** DATA RECORDS follows **
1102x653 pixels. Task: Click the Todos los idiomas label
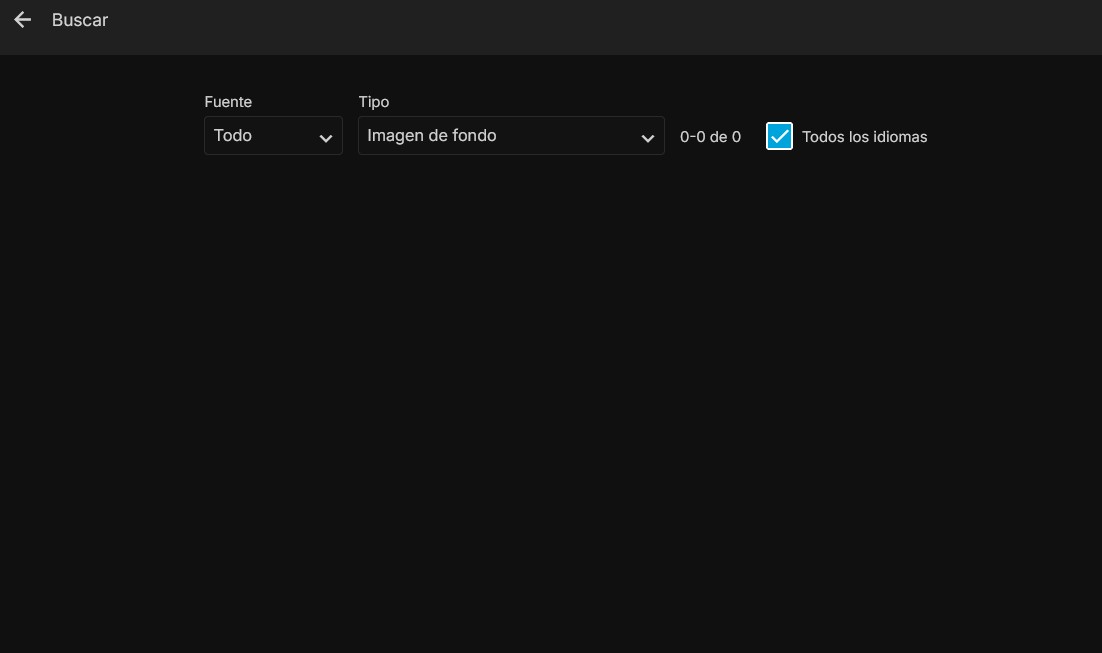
** End of DATA RECORDS **
** DATA RECORDS follows **
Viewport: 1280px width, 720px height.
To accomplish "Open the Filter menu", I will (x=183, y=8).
** End of DATA RECORDS **
** DATA RECORDS follows **
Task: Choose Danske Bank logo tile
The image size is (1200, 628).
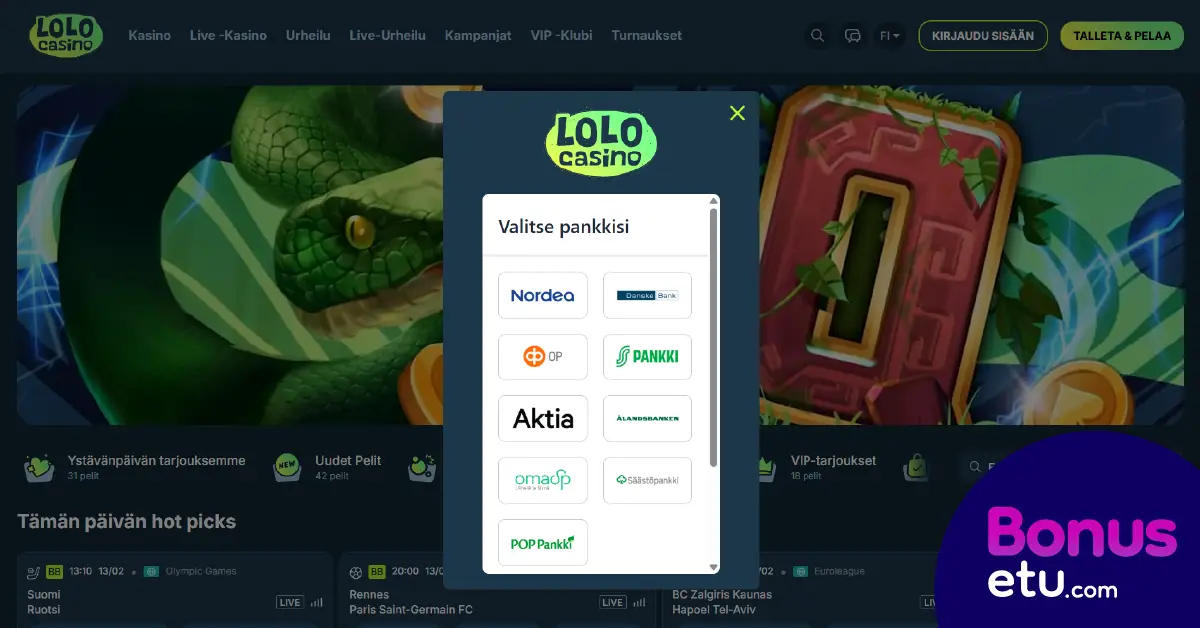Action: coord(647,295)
** End of DATA RECORDS **
### EXERCISE:
Write out each line of the data that holds the string "Task".

### SOLUTION FOR THIS PROBLEM:
1102x653 pixels. Task: Click the Todos los idiomas label
Task: Choose Danske Bank logo tile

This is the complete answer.